S’adapter au changement climatique : à l’heure où on parle plutôt de lutte contre le réchauffement, cela peut apparaître comme du défaitisme. Al Gore évoque « une sorte de paresse »...

Cela ne dispense pas de poursuivre les efforts pour réduire les émissions de gaz à effet de serre. Les industries, les transports ou encore l’agriculture doivent quoi qu’il en soit agir dans ce sens. L’adaptation, elle, a été le parent pauvre des débats jusqu’ici, peut-être faute de résonance médiatique suffisamment forte.

Or, ainsi que l’illustrent le risque de disparition de petites îles du fait de la montée des eaux à certains endroits (Tuvalu ; Trinidad et Tobago...) ou encore la canicule en France en 2003, le réchauffement climatique fait déjà des victimes, qui sont moins représentées lors des débats. Il est donc urgent que cette question arrive sur le devant de la scène.
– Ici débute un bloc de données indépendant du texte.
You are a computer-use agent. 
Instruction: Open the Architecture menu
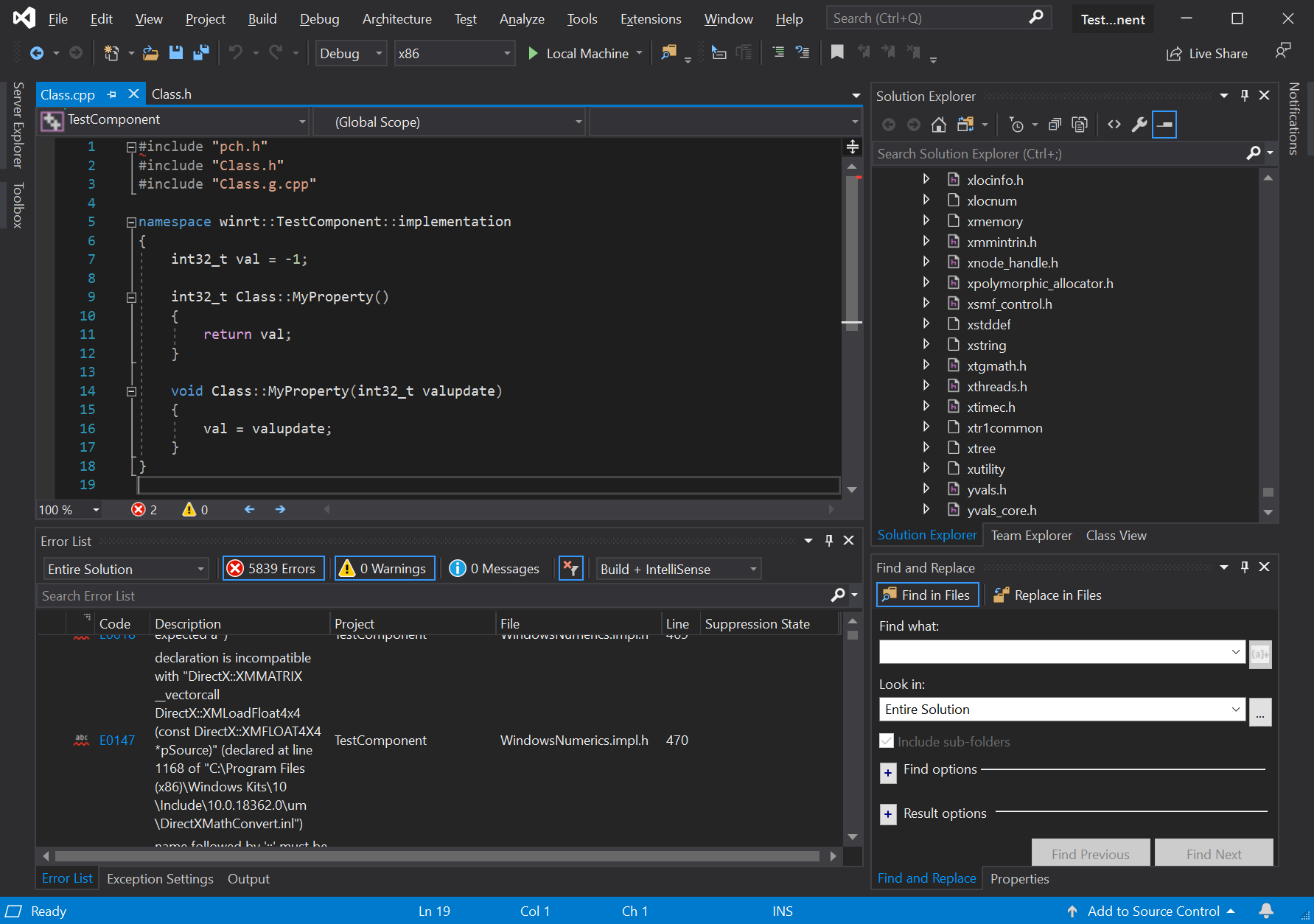click(396, 19)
Soulever la question de l’adaptation, c’est justement l’inverse de la paresse, avec l’idée sous-jacente que, quel que soit le processus de lutte contre le réchauffement, la catastrophe n’est pas inévitable et qu’il faut justement agir, mettre en œuvre les technologies adéquates et donner à chacun la capacité de "résister aux chocs".

Concrètement, ça veut dire quoi ?

Premier exemple d’adaptation : faire face aux risques d’inondation liés à la montée des eaux. Aux Pays-Bas, le débat est posé : faut-il relever les digues ou pas ? Même question en Camargue : mettre des digues ou laisser davantage de place aux eaux ? Tous les pays aujourd’hui n’ont pas encore choisi. Au Bangladesh, pays très pauvre qui a besoin d’un effort de solidarité internationale et où une grande partie de la population est en zone inondable, deux pistes sont évoquées : des déplacements de population et une révision à la hausse du système de contrôle des eaux. Et ainsi de suite, comme aux Maldives, où la question du déménagement de la population se pose aussi.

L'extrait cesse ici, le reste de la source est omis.